Revista de Imprensa. Fragatas, SNS, politécnicos e PRR em destaque
O Correio da Manhã faz manchete com a compra das novas fragatas, acusando o Governo de esconder o custo total do negócio. Segundo o jornal, os ministérios da Defesa e das Finanças não revelam quanto será pago em juros. Na capa, há ainda destaque para o Nepal, onde o risco de novas cheias volta a causar preocupação, e para João Palhinha, convocado e com possibilidade de se estrear.
No Jornal de Notícias, a manchete é para os 38 milhões de euros que o Estado deve aos institutos politécnicos. O descongelamento das carreiras aumentou os encargos, mas os orçamentos não foram reforçados, levando os institutos a alertarem para riscos à sua sustentabilidade financeira. O JN noticia ainda que a PSP deteve mais de 700 estrangeiros no primeiro ano em que assumiu o controlo das fronteiras. Na fotografia, destaque para o tradicional cortejo dos trajes de papel de São Bartolomeu, que voltou a juntar milhares de pessoas no Porto.
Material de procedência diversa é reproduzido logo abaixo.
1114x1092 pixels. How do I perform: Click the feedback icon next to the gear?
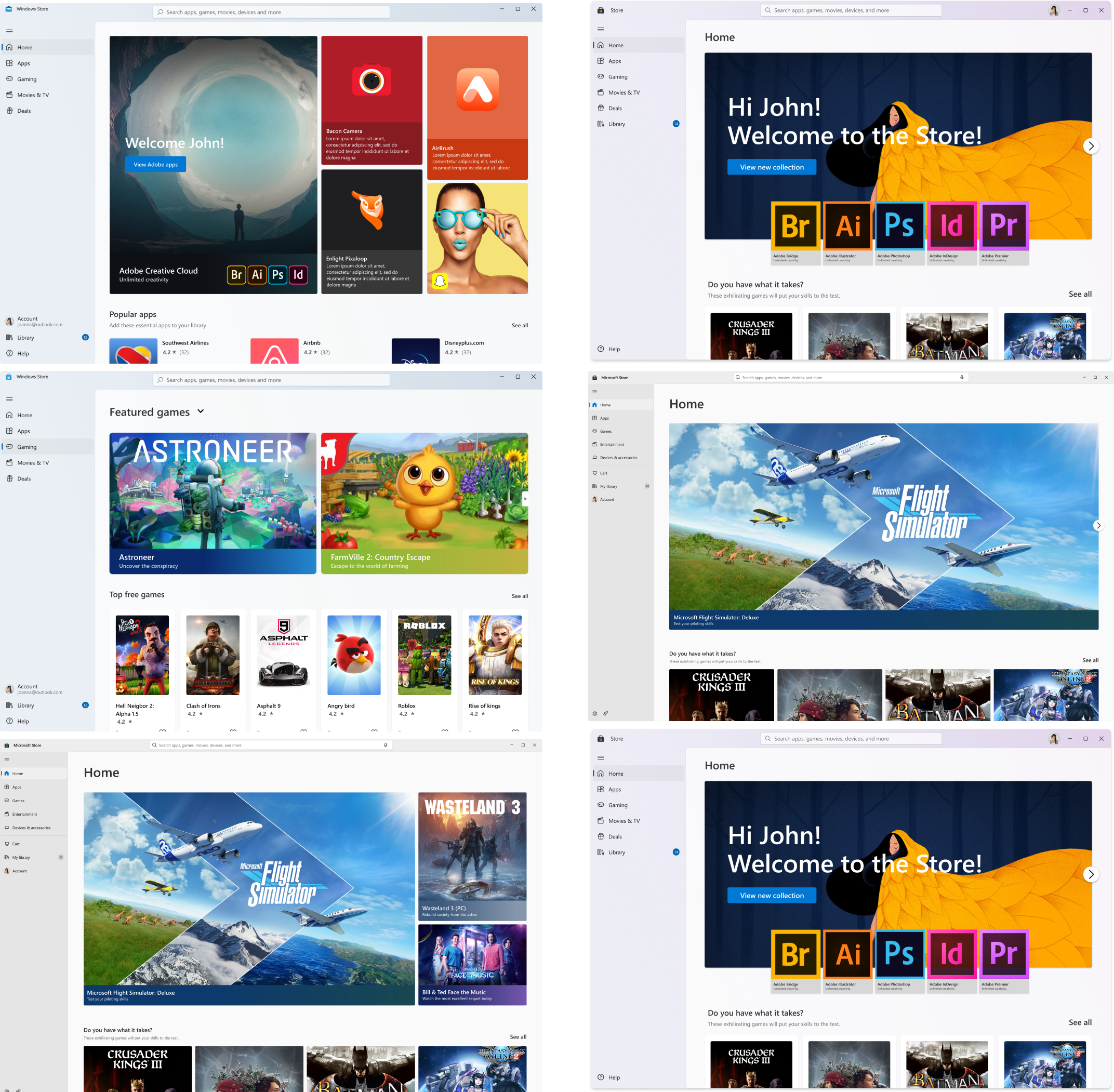pyautogui.click(x=605, y=713)

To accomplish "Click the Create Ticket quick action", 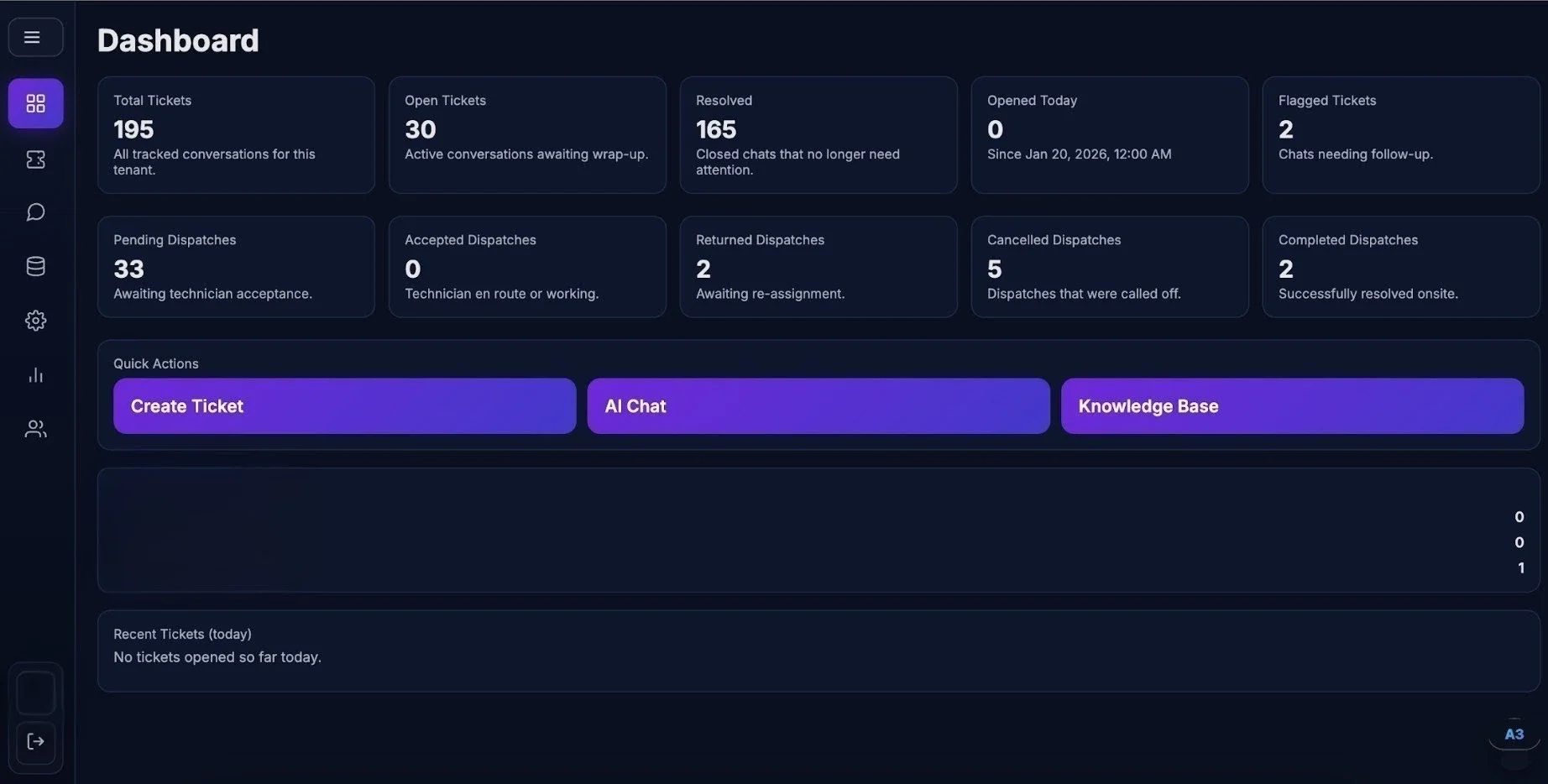I will [344, 405].

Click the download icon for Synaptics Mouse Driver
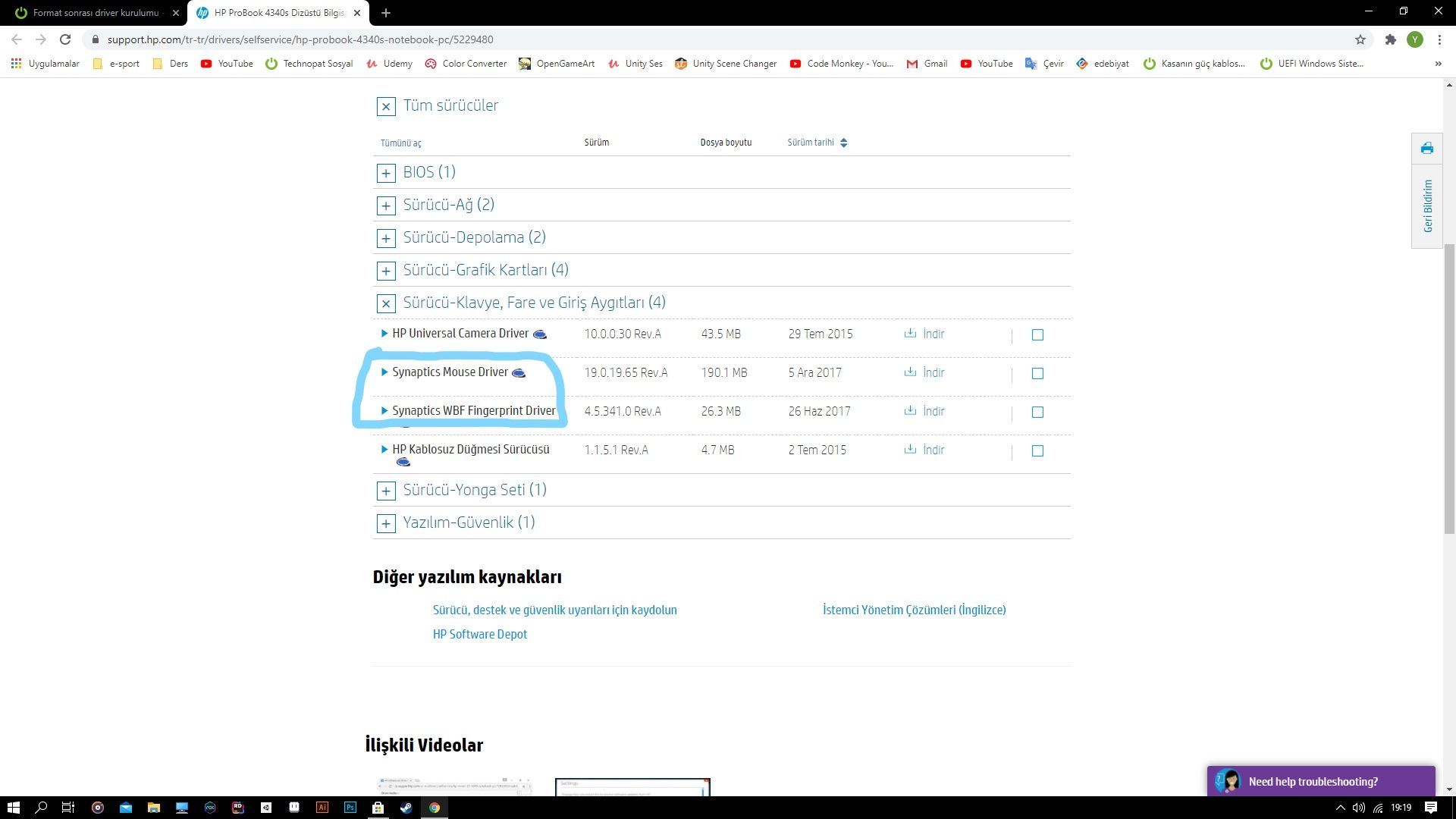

O Público abre com o SNS: há cerca de três mil novos enfermeiros, mas vários hospitais continuam sem conseguir contratar. Em causa estão atrasos na aprovação dos planos de desenvolvimento organizacional para 2026, necessários para celebrar contratos efetivos. O bastonário dos Enfermeiros acusa o SNS de não estar a autorizar os pedidos. Na política, Luís Montenegro passa pela Universidade de Verão do PSD sem abrir o jogo sobre o Orçamento do Estado, deixando as “ oposições a falar sozinhas”. Destaque fotográfico para Fernando Pimenta, que aos 37 anos chega aos 14 títulos mundiais e afirma: “Estou de volta”.
O Jornal Económico destaca a perspetiva de uma subida do preço do pão, num contexto de aumento dos custos das matérias-primas. Destaque ainda para as declarações de Castro Almeida. O ministro avisa que, no futuro, “vai haver menos dinheiro de fundos europeus”.
Por fim, o Jornal de Negócios escreve que, apesar do contexto de guerra e instabilidade internacional, o setor da energia está a levar os lucros das empresas cotadas para novos recordes. O jornal faz ainda o balanço do PRR, que chega à reta final com menos obras do que inicialmente previsto e com um peso maior dos apoios dirigidos às empresas.